[WHAT IS EXPECTED]
Copy out, word for word, the items starting at the line that contains "How do I perform: Click" and ending with the last line of the items.

************

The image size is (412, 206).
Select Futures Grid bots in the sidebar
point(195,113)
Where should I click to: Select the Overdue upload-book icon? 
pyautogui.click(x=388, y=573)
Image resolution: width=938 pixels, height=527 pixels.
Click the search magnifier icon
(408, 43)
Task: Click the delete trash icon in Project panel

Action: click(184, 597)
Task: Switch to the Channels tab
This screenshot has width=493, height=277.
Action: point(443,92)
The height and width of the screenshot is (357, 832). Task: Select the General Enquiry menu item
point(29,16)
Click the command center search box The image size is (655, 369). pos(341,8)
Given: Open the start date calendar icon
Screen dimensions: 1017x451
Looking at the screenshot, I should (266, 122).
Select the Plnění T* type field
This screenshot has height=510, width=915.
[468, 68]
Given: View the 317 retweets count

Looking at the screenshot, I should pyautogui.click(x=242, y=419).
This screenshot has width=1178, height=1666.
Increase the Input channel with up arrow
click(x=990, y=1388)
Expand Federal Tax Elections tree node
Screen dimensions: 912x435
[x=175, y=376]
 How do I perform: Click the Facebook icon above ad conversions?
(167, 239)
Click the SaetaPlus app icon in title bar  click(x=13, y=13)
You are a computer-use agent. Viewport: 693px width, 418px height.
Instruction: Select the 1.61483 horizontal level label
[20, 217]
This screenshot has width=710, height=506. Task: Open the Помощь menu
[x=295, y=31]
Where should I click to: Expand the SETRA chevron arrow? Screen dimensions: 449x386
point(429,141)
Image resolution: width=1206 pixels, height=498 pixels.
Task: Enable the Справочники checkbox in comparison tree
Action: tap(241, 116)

************

[ANSWER TO THE PROBLEM]
 How do I perform: Click the Facebook icon above ad conversions?
(167, 239)
Click the SaetaPlus app icon in title bar  click(x=13, y=13)
You are a computer-use agent. Viewport: 693px width, 418px height.
Instruction: Select the 1.61483 horizontal level label
[20, 217]
This screenshot has width=710, height=506. Task: Open the Помощь menu
[x=295, y=31]
Where should I click to: Expand the SETRA chevron arrow? Screen dimensions: 449x386
point(429,141)
Image resolution: width=1206 pixels, height=498 pixels.
Task: Enable the Справочники checkbox in comparison tree
Action: tap(241, 116)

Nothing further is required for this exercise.